Lemmon Hill ball field is owned by the Long Grove Park District and sits close to the corner of Gilmer and 83. I have been asked before where exactly Lemmon Hill is, and why is the hill named for a fruit that doesn’t grow here? To which I replied… “Why in the Sam Hill would you ask that?” There’s your clue – the Hill in Sam Hill and Lemmon Hill don’t refer to geographic features, but rather a person. Sam Hill, no relation to Long Grove or any Long Grove Hills, was a notorious surveyor in the 1800’s who reportedly had such foul language that his name because a synonym for cursing. The Hill in Lemmon Hill refers to Bob Hill, who owned a dairy (Ferry Hill Farm) near the location of the current ball field. There were several farms that comprised the dairy, including land which encompassed the original Gridley homestead.
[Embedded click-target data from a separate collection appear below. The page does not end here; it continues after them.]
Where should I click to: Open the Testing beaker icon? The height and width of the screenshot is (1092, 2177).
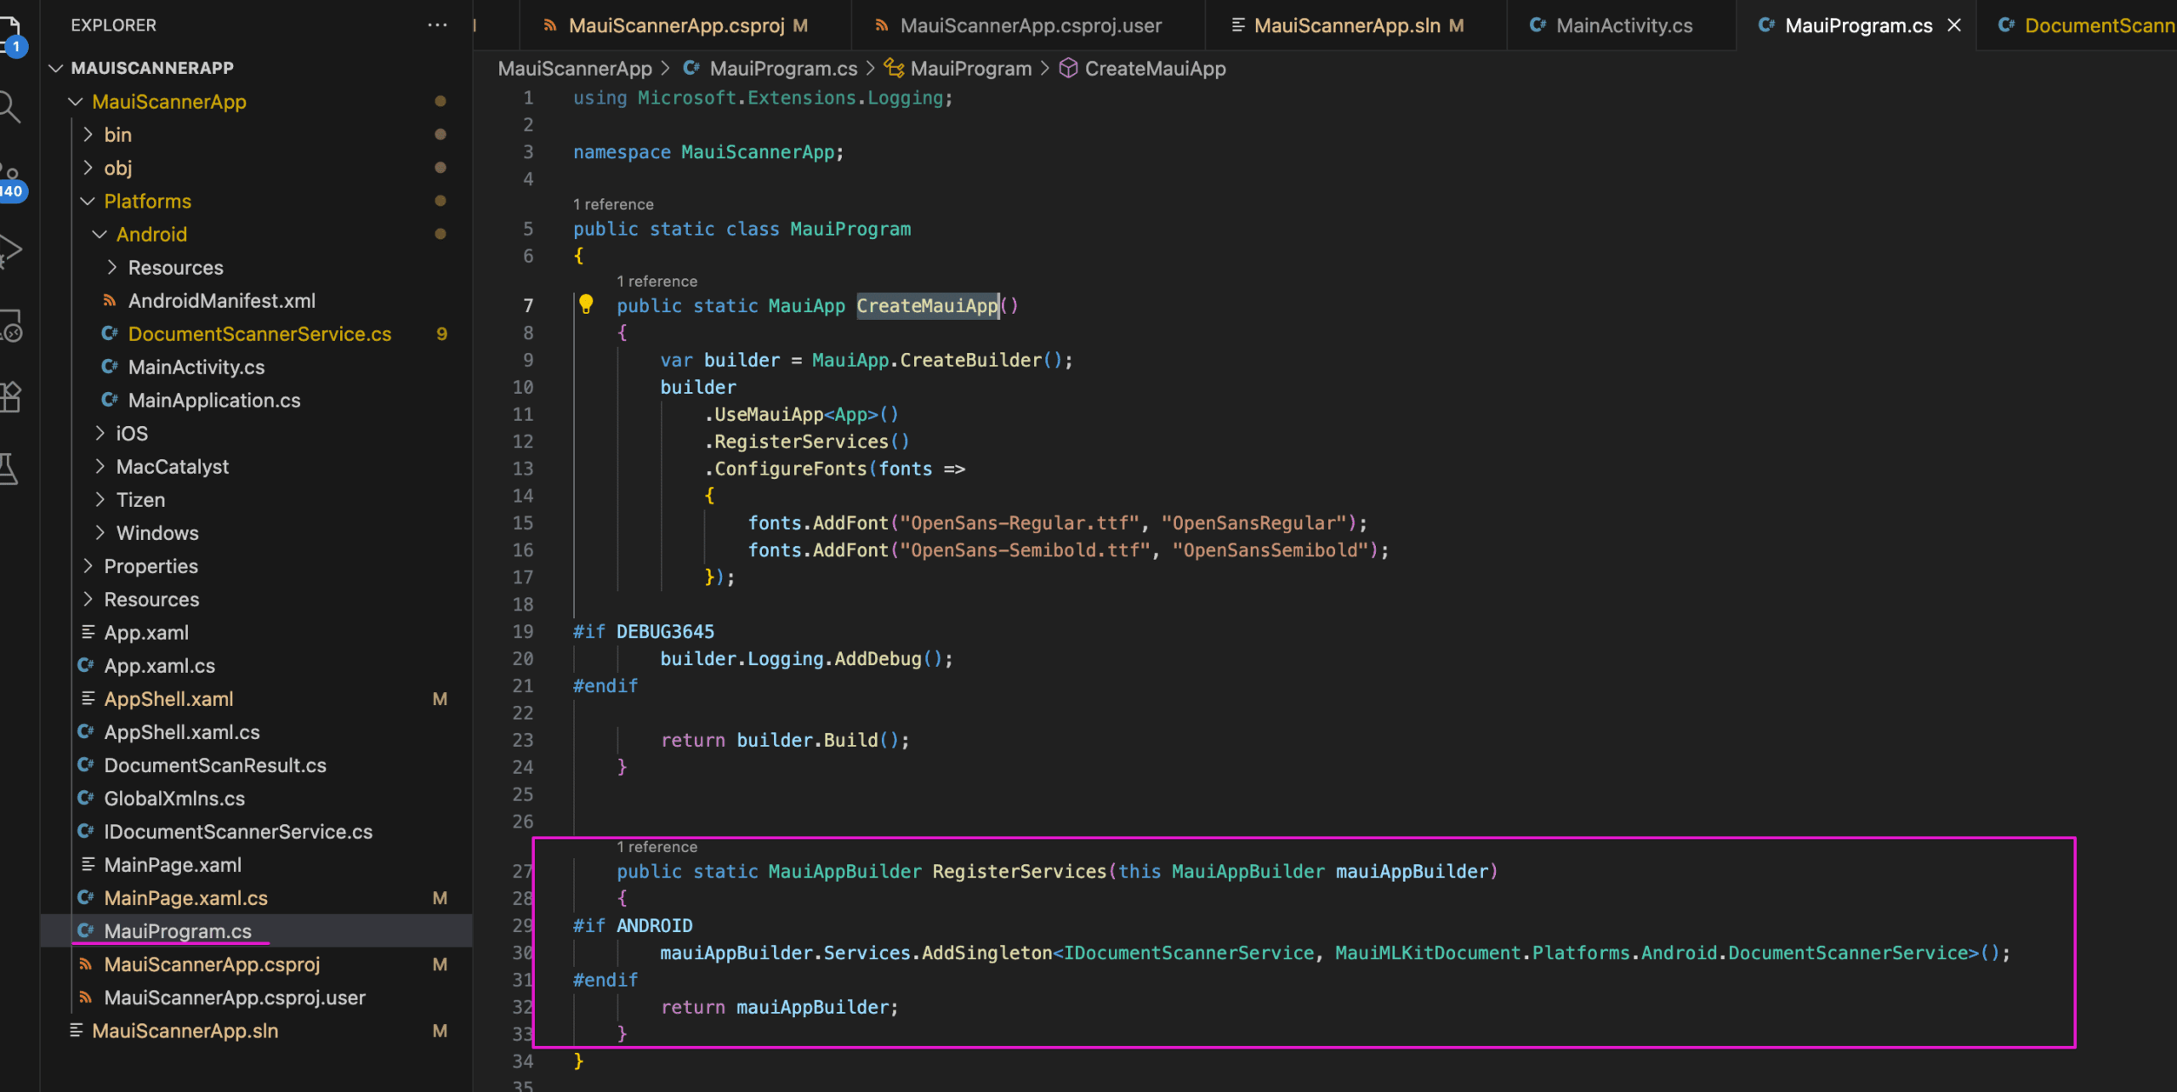point(9,469)
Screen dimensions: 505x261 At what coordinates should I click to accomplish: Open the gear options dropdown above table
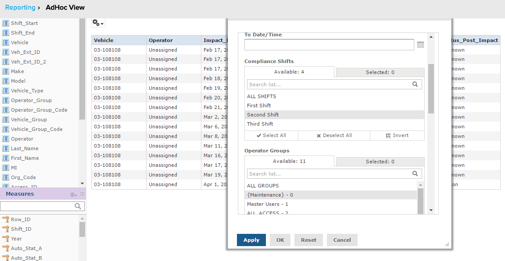click(98, 23)
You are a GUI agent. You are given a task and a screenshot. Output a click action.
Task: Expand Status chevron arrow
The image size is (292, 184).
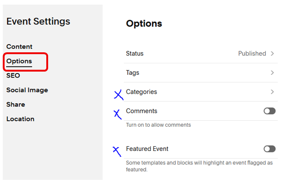tap(272, 54)

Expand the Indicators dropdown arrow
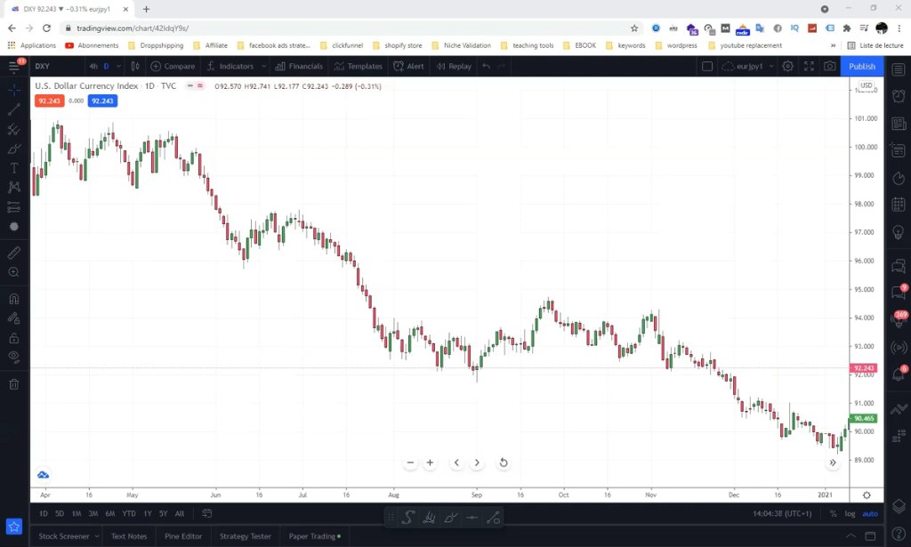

One of the things early Long Grove Historical Society members did was to interview some of the old timers, like Bob Hill. In 1989, Barbara Turner sat down with Bob Hill to talk about his memories of Long Grove. The complete transcript follows further below, but I’ll start with a few highlights to wet your whistle:

During the war, we made hay on the fairways (on what is now Twin Orchards Golf Club)

The Dairy Manager lived in the Gridley’s old Endwood estate house. They also had a bunkhouse for jockeys there. You see, they had race horses on the farm many years ago.

During the war (WWII), some officers from Fort Sheridan came over and set up camp at Endwood estate. They had lookouts up in the cupola. Wires spread all over the place for communication. They had a guard at the entrance to our house and every time we went in and out, he wanted to know what was going on.

Back then the whole area was known as Prairie View, not Long Grove. “Where do you come from?” “Prairie View, Illinois” “That’s so corny, it’s cute!” I miss old Prairie View. It makes me mad. They moved the post office and they don’t even say Lincolnshire-Prairie View, but just Lincolnshire.

When we bought that (the Southeast corner of 22 & 83), there was a filling station on that corner. It had a beautiful bar, oak bar, inside. We put the porch on it and made a tearoom out of it. When the tearoom closed it was an a player piano store.